Your instructions: In the data below, list every line as a numbered list, starting at the line that contains "Given: Play the product video thumbnail" and ending at the line that contains "pos(334,339)", with both of those lines included. Leave out blank lines.

Task material:
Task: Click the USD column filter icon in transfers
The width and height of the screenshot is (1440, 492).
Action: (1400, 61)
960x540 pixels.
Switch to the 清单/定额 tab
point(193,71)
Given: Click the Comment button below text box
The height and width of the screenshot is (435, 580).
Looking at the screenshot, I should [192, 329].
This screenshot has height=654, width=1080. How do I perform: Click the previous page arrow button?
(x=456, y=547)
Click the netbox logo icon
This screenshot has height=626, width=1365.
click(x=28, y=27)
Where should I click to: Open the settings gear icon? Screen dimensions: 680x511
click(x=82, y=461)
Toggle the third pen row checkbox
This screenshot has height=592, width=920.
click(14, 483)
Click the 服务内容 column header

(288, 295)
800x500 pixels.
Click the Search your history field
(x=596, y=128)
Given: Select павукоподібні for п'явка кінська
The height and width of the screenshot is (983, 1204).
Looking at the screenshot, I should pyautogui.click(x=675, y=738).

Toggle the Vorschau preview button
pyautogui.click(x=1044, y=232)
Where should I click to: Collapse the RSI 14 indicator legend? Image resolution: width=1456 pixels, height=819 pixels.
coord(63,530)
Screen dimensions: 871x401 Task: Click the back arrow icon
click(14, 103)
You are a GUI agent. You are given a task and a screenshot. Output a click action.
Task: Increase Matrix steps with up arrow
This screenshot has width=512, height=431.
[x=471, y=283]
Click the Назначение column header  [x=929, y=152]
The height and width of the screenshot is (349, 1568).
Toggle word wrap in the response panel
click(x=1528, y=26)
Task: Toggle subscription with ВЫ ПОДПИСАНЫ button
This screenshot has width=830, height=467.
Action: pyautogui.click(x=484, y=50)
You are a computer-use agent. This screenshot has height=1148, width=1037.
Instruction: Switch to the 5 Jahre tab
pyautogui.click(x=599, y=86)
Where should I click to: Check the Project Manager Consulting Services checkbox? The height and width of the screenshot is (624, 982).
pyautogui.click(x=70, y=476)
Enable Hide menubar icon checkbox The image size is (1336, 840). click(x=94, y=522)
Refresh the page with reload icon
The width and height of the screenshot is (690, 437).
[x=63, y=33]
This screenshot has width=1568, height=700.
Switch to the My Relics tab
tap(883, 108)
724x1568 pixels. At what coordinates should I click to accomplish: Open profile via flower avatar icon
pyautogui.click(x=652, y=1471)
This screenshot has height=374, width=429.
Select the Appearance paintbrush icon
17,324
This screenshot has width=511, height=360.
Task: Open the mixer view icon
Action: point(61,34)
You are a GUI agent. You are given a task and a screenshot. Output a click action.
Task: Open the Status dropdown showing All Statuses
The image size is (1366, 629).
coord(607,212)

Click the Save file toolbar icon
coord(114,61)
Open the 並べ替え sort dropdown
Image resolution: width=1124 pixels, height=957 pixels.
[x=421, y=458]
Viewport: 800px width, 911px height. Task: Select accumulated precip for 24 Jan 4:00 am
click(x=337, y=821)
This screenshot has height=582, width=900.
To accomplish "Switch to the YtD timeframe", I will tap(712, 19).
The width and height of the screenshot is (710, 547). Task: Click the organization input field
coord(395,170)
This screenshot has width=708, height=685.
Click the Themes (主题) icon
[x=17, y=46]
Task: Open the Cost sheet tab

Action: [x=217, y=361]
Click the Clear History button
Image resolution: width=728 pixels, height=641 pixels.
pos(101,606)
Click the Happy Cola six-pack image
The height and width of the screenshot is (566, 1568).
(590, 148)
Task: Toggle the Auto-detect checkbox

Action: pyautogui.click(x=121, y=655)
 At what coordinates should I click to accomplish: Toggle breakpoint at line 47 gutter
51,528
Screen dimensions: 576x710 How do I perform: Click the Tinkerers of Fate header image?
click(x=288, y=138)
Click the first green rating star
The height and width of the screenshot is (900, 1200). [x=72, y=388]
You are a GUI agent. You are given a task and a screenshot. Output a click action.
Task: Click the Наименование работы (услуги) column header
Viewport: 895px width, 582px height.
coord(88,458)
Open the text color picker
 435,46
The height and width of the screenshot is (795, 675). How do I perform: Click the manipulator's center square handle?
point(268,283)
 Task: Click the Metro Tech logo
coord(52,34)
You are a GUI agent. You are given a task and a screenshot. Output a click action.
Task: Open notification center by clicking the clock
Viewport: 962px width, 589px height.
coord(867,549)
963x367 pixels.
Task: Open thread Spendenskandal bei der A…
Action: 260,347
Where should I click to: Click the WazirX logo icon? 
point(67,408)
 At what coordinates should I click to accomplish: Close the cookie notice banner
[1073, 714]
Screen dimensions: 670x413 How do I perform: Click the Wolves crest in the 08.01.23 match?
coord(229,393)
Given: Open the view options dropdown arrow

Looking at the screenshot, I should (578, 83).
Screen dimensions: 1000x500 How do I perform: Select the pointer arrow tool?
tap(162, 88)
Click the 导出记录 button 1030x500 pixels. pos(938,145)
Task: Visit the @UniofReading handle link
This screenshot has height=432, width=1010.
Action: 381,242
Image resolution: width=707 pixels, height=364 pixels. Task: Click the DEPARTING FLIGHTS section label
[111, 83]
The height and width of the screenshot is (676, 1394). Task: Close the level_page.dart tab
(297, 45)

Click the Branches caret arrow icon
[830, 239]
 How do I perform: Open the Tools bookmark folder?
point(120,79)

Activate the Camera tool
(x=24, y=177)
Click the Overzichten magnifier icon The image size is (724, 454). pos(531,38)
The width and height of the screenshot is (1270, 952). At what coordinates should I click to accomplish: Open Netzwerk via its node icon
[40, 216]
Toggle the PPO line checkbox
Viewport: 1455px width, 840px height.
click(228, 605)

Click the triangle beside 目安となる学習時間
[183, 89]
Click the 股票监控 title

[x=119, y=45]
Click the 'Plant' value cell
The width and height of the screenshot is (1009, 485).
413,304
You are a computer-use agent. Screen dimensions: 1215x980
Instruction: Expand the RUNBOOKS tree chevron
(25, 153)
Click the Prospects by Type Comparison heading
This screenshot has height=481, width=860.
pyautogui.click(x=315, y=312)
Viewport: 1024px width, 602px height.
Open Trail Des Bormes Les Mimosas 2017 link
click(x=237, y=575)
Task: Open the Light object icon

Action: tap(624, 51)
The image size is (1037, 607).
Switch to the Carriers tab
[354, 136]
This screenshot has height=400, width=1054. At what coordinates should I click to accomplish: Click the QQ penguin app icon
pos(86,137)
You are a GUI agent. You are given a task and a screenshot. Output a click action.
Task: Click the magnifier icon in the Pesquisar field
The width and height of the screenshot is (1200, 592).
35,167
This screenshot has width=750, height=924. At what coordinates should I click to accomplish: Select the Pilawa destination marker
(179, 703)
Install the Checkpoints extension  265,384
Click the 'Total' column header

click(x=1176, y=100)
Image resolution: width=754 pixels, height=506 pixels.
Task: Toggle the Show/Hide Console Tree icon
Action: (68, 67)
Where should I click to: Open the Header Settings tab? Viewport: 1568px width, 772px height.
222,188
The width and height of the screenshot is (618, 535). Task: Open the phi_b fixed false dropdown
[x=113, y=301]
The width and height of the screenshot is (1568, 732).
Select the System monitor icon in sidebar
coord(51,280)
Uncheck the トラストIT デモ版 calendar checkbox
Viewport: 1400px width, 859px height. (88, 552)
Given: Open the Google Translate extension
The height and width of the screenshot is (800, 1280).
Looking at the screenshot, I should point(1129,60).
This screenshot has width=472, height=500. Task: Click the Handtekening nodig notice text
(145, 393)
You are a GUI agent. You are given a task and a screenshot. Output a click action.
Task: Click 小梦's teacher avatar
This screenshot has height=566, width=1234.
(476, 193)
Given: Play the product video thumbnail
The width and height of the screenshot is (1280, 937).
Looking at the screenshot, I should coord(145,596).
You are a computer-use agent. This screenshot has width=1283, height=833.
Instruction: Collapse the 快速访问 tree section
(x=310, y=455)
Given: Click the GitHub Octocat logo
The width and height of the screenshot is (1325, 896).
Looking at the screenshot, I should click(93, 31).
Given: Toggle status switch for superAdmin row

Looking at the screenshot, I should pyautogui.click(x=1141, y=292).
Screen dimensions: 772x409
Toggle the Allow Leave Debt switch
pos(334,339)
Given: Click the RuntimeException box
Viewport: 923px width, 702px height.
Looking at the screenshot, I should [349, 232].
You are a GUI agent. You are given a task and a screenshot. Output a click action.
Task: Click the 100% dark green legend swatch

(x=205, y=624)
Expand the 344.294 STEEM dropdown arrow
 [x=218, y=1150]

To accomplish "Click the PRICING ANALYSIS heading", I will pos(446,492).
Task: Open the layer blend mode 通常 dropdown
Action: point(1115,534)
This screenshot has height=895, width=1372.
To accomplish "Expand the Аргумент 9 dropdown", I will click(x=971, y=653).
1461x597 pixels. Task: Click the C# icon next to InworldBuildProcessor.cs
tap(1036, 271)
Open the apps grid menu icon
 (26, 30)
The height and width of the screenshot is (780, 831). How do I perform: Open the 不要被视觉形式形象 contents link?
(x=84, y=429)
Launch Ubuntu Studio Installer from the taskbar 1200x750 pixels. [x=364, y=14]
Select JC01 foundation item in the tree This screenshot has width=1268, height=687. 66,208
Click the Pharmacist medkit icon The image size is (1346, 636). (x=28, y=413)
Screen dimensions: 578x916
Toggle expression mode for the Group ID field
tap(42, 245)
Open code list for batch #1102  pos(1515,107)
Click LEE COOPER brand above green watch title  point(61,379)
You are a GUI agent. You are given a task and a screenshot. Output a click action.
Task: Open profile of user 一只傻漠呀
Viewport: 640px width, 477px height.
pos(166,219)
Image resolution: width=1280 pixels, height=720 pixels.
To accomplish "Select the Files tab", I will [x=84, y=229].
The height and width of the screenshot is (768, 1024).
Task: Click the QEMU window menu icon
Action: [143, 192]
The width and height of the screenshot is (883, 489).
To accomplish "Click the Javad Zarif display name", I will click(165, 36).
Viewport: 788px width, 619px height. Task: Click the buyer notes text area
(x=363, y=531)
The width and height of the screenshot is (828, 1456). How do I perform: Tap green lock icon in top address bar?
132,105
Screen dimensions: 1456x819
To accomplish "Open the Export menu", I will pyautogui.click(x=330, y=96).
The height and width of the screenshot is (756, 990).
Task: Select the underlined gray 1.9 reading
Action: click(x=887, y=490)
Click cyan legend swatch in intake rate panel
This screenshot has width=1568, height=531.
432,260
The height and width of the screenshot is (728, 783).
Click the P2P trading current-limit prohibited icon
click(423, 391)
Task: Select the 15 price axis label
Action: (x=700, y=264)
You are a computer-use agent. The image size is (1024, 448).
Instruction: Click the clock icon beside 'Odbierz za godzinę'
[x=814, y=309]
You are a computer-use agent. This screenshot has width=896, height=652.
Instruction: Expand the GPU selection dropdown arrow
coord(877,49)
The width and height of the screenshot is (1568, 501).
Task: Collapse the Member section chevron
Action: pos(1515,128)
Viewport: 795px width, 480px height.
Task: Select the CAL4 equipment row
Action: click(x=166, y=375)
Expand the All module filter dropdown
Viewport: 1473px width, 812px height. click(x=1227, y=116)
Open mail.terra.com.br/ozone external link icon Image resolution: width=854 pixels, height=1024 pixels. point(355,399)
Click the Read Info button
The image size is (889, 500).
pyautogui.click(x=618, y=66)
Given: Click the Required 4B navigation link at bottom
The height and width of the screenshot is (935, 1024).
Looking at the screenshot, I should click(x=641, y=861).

Right answer:
1. Given: Play the product video thumbnail
2. The width and height of the screenshot is (1280, 937).
3. Looking at the screenshot, I should coord(145,596).
4. You are a computer-use agent. This screenshot has width=1283, height=833.
5. Instruction: Collapse the 快速访问 tree section
6. (x=310, y=455)
7. Given: Click the GitHub Octocat logo
8. The width and height of the screenshot is (1325, 896).
9. Looking at the screenshot, I should click(93, 31).
10. Given: Toggle status switch for superAdmin row
11. Looking at the screenshot, I should pyautogui.click(x=1141, y=292).
12. Screen dimensions: 772x409
13. Toggle the Allow Leave Debt switch
14. pos(334,339)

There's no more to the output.